▶ _What the task asks_
Arrange every line of the listing below as a numbered list, omitting the blank lines. Leave out the pictures.

Positions of words and items
<<<<
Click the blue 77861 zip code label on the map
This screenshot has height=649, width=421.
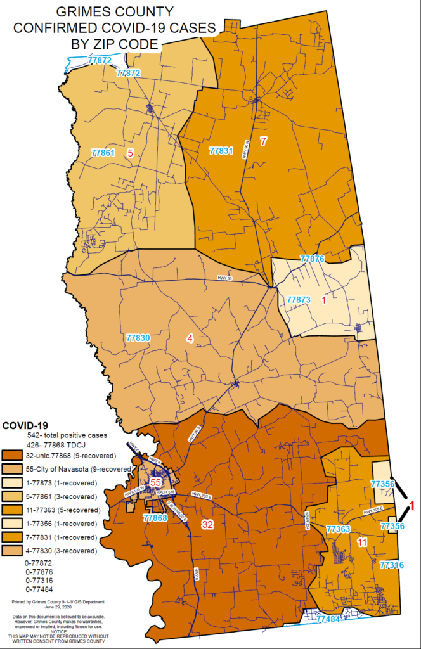[103, 153]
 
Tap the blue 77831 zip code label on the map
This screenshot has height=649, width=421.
[221, 151]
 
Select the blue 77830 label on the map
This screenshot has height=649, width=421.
[138, 338]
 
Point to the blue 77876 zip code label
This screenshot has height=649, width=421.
[312, 259]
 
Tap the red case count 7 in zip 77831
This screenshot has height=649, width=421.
[263, 140]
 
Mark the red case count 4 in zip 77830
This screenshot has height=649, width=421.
[190, 338]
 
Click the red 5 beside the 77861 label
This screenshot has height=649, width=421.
[130, 153]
>>>>
▶ _Solution for this task_
1. Click the blue 77861 zip code label on the map
2. This screenshot has height=649, width=421.
3. [103, 153]
4. Tap the blue 77831 zip code label on the map
5. This screenshot has height=649, width=421.
6. [221, 151]
7. Select the blue 77830 label on the map
8. This screenshot has height=649, width=421.
9. [138, 338]
10. Point to the blue 77876 zip code label
11. This screenshot has height=649, width=421.
12. [312, 259]
13. Tap the red case count 7 in zip 77831
14. This screenshot has height=649, width=421.
15. [263, 140]
16. Mark the red case count 4 in zip 77830
17. This screenshot has height=649, width=421.
18. [190, 338]
19. Click the red 5 beside the 77861 label
20. This screenshot has height=649, width=421.
21. [130, 153]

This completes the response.